§ Excerpt provided
An Appearance of Serenity: Christian Dior & Fashion in WW2 by Catherine Hokin

 V&A Museum: Wikimedia Comons
London’s V&A is currently hosting one of its most sumptuous exhibitions, Christian Dior: Designer of Dreams. It features clothes from the design house’s founding to the present day and, for anyone with even the slightest interest in fashion who can bag one of the gold dust tickets, it is a visual feast.

Christian Dior is synonymous with the full skirted, nipped-in-waist fashion revolution launched in 1947 and christened the New Look by American journalist Carmel Snow. At a time when fabric was severely rationed and clothes were plain to the point of austere, his billowing skirts took up to 17 yards of material, required taffeta linings to create their shape and made (in Dior’s words) “flower women” out of the “square-shouldered boxers” uniforms and wartime restrictions had created. Nancy Mitford described the “magic potion” effect of these dresses which were constructed with padding and false hips to give women made thin by rationing the required hourglass shape. Vivien Leigh, Olivia de Havilland and Rita Hayworth were devotees and Dior hosted a private showing of the seminal 1947 collection for the Queen Mother and Princess Margaret. The iconic dress he designed for the Princess’s 21st birthday is part of the current exhibition.

§ Source excerpt
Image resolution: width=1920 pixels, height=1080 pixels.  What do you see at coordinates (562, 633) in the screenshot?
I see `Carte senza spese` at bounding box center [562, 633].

§ Short exercise A
According to the excerpt on Christian Dior, who named his 1947 fashion revolution the New Look?
§ Short exercise B
Write the next part of the excerpt on Christian Dior and wartime fashion, starting after its final sentence.
The lines above come from a different source than the Christian Dior excerpt.

§ Exercise answer A
The American journalist Carmel Snow.

§ Exercise answer B
 Carmel evening gown, Andrew Stawarz, Flikr
Dior saw himself as a magician, one of the guardians who would return “French couture … to its traditions of great luxury.” His ethereal creations, in the words of his biographer Marie France Pochna, “brought dreams, drapes and romance back…onto the streets.” The New Look, however, was not universally applauded. One of the criticisms of the current exhibition is that, to quote Rachel Cooke’s Guardian review, “it exists in a bubble”, without context. There were protests in America against styles which were seen as a reversal of the freedoms women had won during the war, under the slogan (coined by the Little-Below-The-Knee Group) “We abhor dresses to the floor!” Closer to home, a 1948 photo shoot in Montmartre’s Rue Lepic led to a model’s dress being torn off by a shortage-hampered public furious at the excess. In Britain, Alison Settle, the editor of British Vogue, was forbidden to even mention Dior by a Board of Trade fearing a run on the country’s restricted fabric supplies. None of this features in the exhibition. Neither does the wider context from which Dior emerged: the fashion industry of occupied Paris.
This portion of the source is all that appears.